How far has India travelled through the multi-discipline trail through the past 40 years? Quite far but it is still struggling to reach its avowed destination among the sports powers even at the Asian level. That is not a comfortable position to be in, though the last Asian Games in Indonesia has led to a never-before celebratory mood in the country, expectedly raising hopes for the 2020 Olympic Games and beyond.
When reality hits hard, we realise we still have quite a bit of catching up to do to be counted among the leading countries in the world of Olympic sports. Through these 40 years, India has won just 15 medals in the Olympics. Among those 15 were two gold medals, one by the Indian team in a devalued hockey competition at the Moscow Olympics in 1980, and the other, India’s first individual gold medal, by rifle shooter Abhinav Bindra in Beijing 28 years later.
______________________________
*Exercise task A*.
Transcribe the part of the passage on India's sporting record that starts with the words "How far has" and ends after the words "28 years later.".
______________________________
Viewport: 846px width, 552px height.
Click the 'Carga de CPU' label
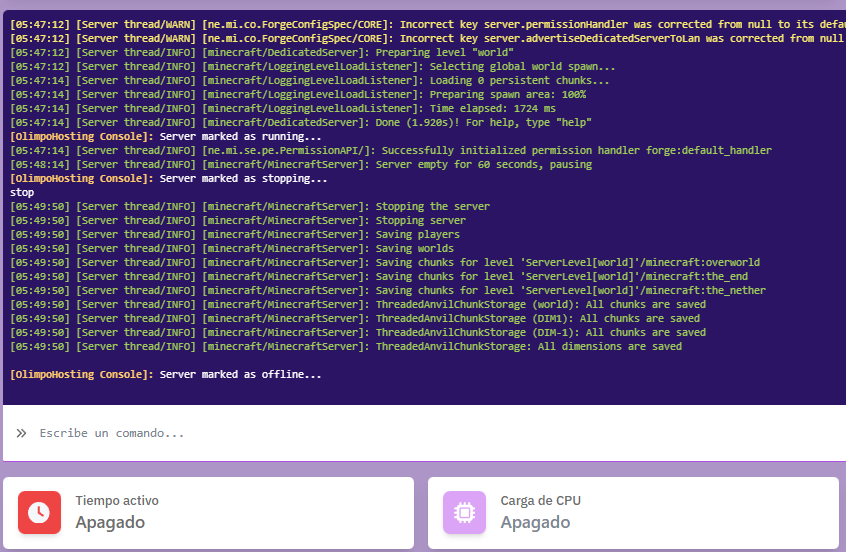(540, 501)
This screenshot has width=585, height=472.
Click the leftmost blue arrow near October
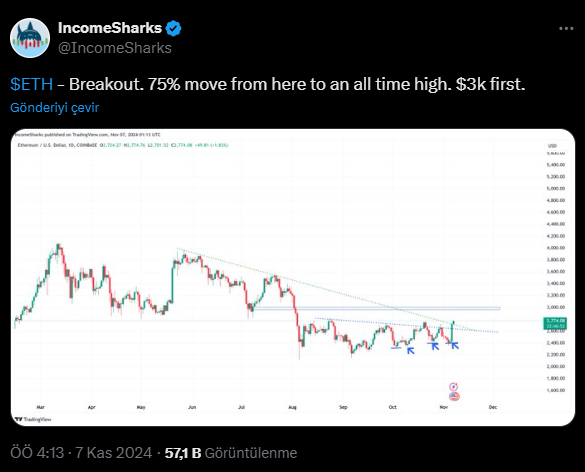410,350

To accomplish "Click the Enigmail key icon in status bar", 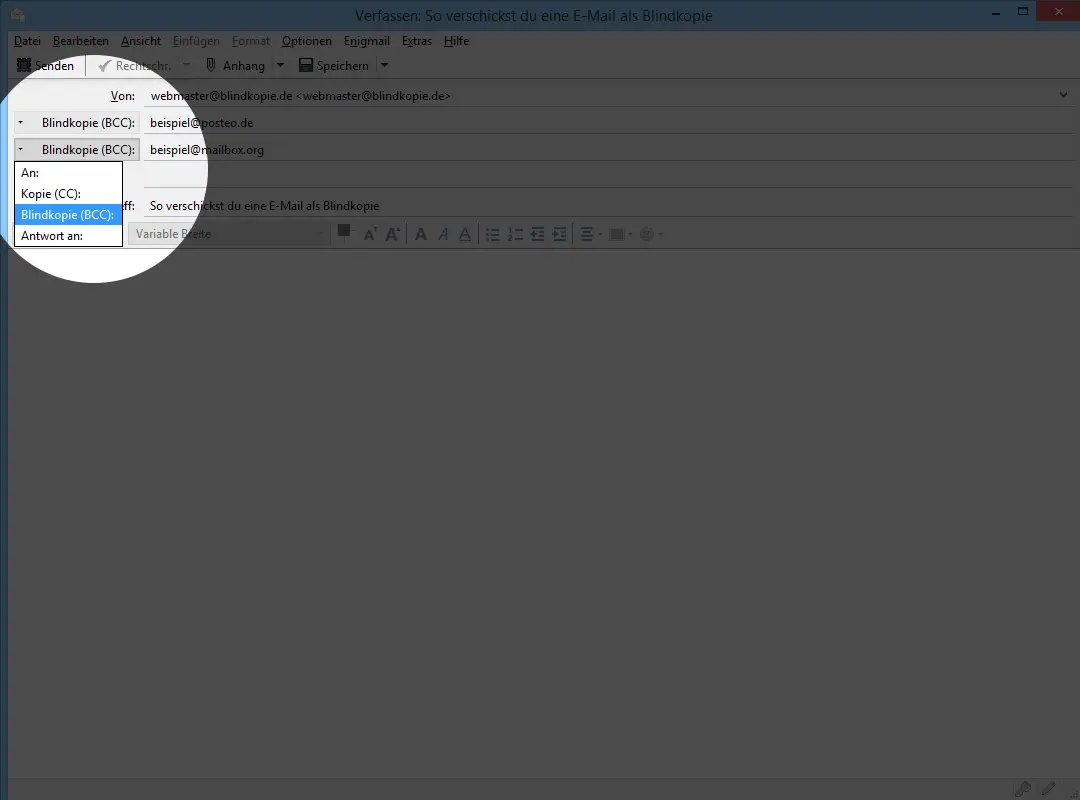I will tap(1022, 789).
______________________________
*Exercise task B*.
How many lines of the records contain the string "height", matching case? Reply with only the number.

*Right answer A*.
How far has India travelled through the multi-discipline trail through the past 40 years? Quite far but it is still struggling to reach its avowed destination among the sports powers even at the Asian level. That is not a comfortable position to be in, though the last Asian Games in Indonesia has led to a never-before celebratory mood in the country, expectedly raising hopes for the 2020 Olympic Games and beyond.
When reality hits hard, we realise we still have quite a bit of catching up to do to be counted among the leading countries in the world of Olympic sports. Through these 40 years, India has won just 15 medals in the Olympics. Among those 15 were two gold medals, one by the Indian team in a devalued hockey competition at the Moscow Olympics in 1980, and the other, India’s first individual gold medal, by rifle shooter Abhinav Bindra in Beijing 28 years later.

*Right answer B*.
2